The city and Volunteers of America debuted an ambitious plan Thursday to help houseless people, but the funding sources are undetermined.

LOUISVILLE, Ky. — Louisville Mayor Craig Greenberg and other homeless advocates announced Thursday that Volunteers of America Mid-States has been chosen to lead the ambitious Community Care Campus project.

The project aims to take a half-block in the Smoketown neighborhood - east of I-65 and south of Broadway - and turn it into a walkable, community space offering a variety of resources to people experiencing homelessness.

"We believe in the vision the mayor is casting for all of us," Jennifer Hancock, the CEO of Volunteers of America Mid-States (VOA), said. "And I believe we are about to do something that is truly remarkable together. VOA's commitment is being accountable to getting results for our community."

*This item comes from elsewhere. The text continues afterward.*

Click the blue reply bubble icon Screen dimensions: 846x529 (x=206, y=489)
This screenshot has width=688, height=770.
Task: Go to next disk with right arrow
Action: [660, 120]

VOA said no plans are confirmed until they have a master planning meeting in the next few months, but their first objective is to turn the former Vu Hotel on Floyd Street into an emergency family shelter that will house up to 34 people.

After that, they plan to demolish several of the dilapidated buildings on the lot and turn them into an 80-unit permanent affordable housing development. The organization also discussed turning the former C2 Event Space into its new Louisville headquarters.

Credit: Louisville MetroTV
Mayor Greenberg stands with Natalie Harris of Coalition for the Homeless, back middle, while announcing the Community Care Campus on 1/26/23

"We'd like for it to be as soon as possible," Greenberg said. "VOA is working with a construction company on those plans, and as I mentioned, we're working on all the sources of the funding. So we're hoping we have construction next year."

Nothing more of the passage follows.